Peter Lawson: Okay, okay. And then I know sometimes off, but just on the launch, lifileucel, are you expecting to see a bolus of patients on launch and kind of any way you can kind of quantify that?

Fred Vogt: Yes, Jim, do you want to take that one?

Jim Ziegler: Sure. Given our experience in dialoguing with the KOLs at many of these sites in our €“ even our clinical trial experience, there is a high unmet need and this translates into a number of patients who are in need of therapy after checkpoint inhibitor. So we are expecting a bolus of patients at launch given that high unmet need.

Fred Vogt: And Peter, we do run an EAP program in order to stay in close contact with the site so that we are making sure that we have a good feel for what’s out there, adding care for patients as FDA wants you to do.

Peter Lawson: Thank you.

Operator: Thank you. Our next question comes from the line of Mark Breidenbach from Oppenheimer.

Mark Breidenbach: Hey, guys. Thanks for taking the question. Two quick ones for me. First, I am wondering if you can just comment on remaining barriers before you can begin recruitment into the TILVANCE-301 study? And then I am also wondering, aside from the Cohort 3A lung data, that Friedrich mentioned, are there plans for additional clinical data presentations in 2023? Thanks for taking the questions.

Fred Vogt: Friedrich, do you want to talk a little bit about the startup activities for 301 and you could probably talk about a little bit about the potential for lung data later this year too, if you want?
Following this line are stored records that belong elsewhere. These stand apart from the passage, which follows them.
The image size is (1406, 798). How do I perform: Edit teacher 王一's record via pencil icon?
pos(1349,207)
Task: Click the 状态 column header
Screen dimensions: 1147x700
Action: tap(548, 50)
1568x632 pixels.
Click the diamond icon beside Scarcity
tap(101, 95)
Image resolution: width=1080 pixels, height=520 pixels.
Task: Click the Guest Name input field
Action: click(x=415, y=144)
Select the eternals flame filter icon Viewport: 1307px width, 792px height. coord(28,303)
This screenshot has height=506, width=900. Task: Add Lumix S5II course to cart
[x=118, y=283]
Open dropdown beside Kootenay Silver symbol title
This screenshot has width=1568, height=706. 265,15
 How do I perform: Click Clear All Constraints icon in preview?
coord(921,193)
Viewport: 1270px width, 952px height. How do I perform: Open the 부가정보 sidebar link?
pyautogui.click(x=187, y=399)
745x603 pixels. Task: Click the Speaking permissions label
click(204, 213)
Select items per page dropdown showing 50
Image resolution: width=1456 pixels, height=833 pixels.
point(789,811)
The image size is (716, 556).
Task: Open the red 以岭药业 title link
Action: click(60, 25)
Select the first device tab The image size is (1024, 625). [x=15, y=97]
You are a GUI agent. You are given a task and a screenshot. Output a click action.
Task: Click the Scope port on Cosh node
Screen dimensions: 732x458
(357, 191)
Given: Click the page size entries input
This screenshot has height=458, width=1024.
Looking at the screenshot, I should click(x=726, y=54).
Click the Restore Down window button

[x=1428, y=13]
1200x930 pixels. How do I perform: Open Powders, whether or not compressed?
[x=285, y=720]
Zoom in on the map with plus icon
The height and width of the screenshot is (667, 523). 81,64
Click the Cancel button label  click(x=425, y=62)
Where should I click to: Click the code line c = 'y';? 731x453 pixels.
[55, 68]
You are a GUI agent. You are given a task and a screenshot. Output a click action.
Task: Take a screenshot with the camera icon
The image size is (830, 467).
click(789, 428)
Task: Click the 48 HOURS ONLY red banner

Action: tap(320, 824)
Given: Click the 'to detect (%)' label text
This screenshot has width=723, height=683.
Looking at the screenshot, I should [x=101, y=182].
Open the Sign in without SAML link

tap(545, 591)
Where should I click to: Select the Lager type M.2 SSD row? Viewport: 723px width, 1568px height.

Friedrich Finckenstein: Sure. Happy to. Thanks for the question. So we have spoken about being in startup on TILVANCE-301. So that basically means submission of the protocol to sites, reviews at sites, like startup site initiation and then startup enrollment, there are no specific additional hurdles. That would be kind of one hurdle that would apply to all sites, it’s now really activities at individual sites. And much of that work is basically going on in parallel and will continue as we are adding a meaningful number of sites both in the U.S. as well as ex-U.S., Europe and beyond Europe to the sites that will enroll to this trial. So really, non-specific hurdle to site startup activities at individual sites. Does that make sense?

Mark Breidenbach: Sure. I guess I am trying to get a sense for when you would expect the first patient to be enrolled?

Friedrich Finckenstein: Yes, we haven’t guided to when exactly the first patient will be enrolled. What we have said though is that we expect enrollment to be well underway at the time of approval of the relapsed refractory indication. And I think that’s the main point here.

Fred Vogt: Yes, Mark, we would certainly advise everyone if when we do randomize the first patient.

Mark Breidenbach: Got it. And then with respect to other clinical presentations besides the Cohort 3A lung data?